● **Stored data**:
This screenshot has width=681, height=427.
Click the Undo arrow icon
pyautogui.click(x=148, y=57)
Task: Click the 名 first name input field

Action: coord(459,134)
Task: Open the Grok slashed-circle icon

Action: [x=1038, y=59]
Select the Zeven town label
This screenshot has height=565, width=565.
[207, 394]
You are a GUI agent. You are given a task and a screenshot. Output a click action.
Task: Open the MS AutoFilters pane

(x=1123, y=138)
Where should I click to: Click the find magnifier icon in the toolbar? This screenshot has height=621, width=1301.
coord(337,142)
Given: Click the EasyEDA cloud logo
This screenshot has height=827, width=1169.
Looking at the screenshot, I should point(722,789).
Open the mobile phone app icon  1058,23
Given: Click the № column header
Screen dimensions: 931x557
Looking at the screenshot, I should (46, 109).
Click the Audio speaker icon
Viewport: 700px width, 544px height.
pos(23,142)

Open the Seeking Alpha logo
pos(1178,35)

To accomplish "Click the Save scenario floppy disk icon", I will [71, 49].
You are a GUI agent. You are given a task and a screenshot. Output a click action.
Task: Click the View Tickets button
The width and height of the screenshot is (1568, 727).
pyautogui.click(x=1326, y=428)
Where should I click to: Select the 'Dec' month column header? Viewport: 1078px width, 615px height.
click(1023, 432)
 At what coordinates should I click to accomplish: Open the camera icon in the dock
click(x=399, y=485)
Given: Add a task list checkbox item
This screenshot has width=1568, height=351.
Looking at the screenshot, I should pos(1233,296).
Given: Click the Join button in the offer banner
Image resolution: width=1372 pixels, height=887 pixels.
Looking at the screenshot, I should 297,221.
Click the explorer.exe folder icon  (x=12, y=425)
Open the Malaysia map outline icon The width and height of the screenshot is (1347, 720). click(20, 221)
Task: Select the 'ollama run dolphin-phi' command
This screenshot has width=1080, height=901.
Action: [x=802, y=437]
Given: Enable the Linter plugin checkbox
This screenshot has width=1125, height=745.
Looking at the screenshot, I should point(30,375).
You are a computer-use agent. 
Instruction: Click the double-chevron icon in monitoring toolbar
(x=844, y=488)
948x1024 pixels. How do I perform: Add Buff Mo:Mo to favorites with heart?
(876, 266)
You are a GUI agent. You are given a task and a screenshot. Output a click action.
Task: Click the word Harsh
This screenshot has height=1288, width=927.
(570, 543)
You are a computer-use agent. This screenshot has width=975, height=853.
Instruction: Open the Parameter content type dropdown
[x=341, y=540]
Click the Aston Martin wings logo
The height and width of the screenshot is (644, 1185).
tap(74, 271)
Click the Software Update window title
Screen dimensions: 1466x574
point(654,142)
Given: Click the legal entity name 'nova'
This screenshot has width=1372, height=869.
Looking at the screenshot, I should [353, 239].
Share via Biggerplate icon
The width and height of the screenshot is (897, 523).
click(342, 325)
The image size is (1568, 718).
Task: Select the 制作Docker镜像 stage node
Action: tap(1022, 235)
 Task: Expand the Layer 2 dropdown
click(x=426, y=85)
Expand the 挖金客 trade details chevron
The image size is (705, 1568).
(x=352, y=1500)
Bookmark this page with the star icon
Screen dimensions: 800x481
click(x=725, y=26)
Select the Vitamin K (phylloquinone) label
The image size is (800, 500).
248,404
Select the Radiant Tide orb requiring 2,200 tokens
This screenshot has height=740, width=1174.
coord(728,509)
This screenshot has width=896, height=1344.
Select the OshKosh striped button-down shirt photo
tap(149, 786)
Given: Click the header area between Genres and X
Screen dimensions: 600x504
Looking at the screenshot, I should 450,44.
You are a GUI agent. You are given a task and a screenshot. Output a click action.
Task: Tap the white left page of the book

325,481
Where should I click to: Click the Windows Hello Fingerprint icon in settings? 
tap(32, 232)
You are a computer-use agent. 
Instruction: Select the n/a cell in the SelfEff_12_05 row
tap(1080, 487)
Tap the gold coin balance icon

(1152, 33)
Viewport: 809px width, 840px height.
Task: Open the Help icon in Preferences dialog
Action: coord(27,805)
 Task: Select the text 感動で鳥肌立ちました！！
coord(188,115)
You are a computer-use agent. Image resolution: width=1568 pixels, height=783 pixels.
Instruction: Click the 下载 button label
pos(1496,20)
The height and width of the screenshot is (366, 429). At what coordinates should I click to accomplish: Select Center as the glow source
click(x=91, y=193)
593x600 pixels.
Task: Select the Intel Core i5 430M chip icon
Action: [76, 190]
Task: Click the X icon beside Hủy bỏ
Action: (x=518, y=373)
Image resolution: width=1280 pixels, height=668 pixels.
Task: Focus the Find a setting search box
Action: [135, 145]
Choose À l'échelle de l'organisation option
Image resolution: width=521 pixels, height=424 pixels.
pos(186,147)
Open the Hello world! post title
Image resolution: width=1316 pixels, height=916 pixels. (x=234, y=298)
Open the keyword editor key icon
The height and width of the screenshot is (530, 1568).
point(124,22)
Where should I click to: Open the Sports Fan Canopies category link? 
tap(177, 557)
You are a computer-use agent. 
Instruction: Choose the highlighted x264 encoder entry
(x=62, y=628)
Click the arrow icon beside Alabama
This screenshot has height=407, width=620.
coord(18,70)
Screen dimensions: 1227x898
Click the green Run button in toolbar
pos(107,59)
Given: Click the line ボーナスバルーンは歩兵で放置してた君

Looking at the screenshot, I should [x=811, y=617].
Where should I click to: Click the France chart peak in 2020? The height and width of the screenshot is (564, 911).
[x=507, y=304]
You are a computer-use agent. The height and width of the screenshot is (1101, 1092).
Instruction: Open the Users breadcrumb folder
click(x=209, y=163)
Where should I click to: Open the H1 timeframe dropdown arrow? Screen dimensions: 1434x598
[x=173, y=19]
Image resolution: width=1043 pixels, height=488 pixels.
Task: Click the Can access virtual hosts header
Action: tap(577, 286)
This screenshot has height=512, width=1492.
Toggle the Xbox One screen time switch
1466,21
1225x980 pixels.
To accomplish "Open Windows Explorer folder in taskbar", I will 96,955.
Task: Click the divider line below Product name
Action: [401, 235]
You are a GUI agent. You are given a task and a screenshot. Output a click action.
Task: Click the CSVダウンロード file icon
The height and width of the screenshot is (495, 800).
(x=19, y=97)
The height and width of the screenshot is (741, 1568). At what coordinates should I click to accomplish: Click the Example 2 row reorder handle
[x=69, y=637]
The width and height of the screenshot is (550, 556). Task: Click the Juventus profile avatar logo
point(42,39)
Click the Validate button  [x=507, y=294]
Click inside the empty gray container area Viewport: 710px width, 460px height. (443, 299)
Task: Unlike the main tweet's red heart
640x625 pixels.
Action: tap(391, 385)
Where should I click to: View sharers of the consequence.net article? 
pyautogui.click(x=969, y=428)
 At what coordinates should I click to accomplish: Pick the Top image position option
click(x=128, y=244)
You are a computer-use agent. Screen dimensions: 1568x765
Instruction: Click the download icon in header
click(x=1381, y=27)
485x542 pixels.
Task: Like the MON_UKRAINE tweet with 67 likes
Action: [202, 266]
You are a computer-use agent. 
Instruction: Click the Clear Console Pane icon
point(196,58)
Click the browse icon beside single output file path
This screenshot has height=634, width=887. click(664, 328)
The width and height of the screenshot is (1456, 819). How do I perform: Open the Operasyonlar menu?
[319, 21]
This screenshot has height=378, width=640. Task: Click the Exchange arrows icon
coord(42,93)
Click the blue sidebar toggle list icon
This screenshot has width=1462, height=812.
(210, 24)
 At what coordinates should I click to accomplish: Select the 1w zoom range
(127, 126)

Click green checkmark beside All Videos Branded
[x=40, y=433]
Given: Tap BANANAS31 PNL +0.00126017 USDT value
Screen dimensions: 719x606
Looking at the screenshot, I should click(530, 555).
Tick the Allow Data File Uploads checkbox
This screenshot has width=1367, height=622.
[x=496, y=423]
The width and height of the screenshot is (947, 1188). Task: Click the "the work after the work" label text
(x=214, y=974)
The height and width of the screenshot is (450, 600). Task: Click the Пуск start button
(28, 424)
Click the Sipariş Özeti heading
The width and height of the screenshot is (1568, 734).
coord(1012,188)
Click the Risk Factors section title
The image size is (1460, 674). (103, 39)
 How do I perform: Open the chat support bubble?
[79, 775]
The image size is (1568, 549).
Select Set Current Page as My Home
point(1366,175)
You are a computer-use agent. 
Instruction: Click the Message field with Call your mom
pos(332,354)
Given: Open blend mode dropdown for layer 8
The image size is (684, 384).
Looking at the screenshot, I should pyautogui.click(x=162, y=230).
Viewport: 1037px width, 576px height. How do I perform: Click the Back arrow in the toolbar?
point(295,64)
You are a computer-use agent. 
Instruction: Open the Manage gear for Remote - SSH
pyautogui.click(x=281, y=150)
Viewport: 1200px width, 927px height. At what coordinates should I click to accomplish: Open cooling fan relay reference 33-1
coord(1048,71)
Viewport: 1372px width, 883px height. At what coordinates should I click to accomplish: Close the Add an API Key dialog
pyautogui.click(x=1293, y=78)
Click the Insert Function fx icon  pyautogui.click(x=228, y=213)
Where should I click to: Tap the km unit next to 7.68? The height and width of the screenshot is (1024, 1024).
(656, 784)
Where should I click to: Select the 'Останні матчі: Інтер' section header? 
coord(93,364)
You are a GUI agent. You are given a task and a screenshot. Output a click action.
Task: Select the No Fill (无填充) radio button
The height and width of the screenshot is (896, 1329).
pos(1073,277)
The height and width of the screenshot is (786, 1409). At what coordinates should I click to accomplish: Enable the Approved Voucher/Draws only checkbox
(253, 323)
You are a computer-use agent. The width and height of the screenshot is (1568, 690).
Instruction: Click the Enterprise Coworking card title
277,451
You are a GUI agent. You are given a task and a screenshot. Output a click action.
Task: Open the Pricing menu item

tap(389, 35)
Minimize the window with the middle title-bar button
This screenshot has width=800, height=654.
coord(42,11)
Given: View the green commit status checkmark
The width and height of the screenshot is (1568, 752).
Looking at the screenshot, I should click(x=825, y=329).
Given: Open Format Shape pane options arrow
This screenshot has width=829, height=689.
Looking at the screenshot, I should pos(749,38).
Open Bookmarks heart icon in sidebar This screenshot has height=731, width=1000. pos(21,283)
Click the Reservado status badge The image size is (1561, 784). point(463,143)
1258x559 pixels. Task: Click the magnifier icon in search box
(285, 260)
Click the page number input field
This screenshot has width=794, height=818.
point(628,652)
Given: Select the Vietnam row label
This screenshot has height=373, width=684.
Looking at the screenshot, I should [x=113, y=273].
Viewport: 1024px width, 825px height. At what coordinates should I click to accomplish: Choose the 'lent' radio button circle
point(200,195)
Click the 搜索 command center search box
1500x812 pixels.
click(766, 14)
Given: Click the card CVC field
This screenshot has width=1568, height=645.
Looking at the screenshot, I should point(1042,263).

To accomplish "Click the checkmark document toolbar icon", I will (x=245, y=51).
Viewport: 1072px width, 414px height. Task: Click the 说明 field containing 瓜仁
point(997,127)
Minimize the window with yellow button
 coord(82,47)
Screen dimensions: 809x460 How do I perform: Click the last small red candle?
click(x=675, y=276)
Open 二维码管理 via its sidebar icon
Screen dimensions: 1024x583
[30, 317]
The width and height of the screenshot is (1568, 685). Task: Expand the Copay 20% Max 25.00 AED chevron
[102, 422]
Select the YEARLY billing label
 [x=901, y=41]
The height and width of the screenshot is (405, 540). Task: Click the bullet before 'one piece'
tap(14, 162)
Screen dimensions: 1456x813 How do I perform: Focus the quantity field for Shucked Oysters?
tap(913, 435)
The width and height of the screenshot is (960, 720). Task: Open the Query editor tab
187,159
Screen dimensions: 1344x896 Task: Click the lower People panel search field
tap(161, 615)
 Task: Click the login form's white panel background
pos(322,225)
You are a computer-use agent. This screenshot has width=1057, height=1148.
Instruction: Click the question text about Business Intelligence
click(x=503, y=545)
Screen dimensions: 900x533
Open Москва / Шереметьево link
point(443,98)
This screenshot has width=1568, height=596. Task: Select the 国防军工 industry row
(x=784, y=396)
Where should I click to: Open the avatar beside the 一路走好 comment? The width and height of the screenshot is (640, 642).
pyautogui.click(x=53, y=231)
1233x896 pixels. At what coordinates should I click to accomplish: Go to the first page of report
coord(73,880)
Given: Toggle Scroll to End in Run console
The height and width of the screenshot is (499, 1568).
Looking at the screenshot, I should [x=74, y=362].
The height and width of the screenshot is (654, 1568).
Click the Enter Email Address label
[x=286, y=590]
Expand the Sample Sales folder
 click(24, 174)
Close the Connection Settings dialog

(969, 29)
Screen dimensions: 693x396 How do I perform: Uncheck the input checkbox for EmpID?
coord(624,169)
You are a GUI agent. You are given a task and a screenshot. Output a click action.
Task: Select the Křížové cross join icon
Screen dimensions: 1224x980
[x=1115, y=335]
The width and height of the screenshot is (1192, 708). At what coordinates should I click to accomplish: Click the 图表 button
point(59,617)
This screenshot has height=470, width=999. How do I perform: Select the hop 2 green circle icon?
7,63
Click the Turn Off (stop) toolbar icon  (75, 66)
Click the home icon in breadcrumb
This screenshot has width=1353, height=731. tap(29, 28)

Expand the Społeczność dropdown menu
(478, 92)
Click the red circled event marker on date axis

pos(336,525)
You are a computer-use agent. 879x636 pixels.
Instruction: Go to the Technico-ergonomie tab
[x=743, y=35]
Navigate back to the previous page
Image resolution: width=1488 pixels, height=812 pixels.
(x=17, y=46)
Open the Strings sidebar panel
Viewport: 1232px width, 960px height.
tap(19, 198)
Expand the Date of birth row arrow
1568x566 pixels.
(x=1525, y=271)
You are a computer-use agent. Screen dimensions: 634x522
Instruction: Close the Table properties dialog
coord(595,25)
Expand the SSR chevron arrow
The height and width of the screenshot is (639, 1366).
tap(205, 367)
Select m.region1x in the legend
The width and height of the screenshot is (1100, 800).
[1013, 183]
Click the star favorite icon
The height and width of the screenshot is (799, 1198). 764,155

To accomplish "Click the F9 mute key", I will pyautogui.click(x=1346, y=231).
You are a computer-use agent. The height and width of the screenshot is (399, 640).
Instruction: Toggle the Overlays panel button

● **Task brief**: Where the string "area" appears in a line of the entries above, return that line.

● **Your solution**:
Given: Click the header area between Genres and X
Click inside the empty gray container area Viewport: 710px width, 460px height. (443, 299)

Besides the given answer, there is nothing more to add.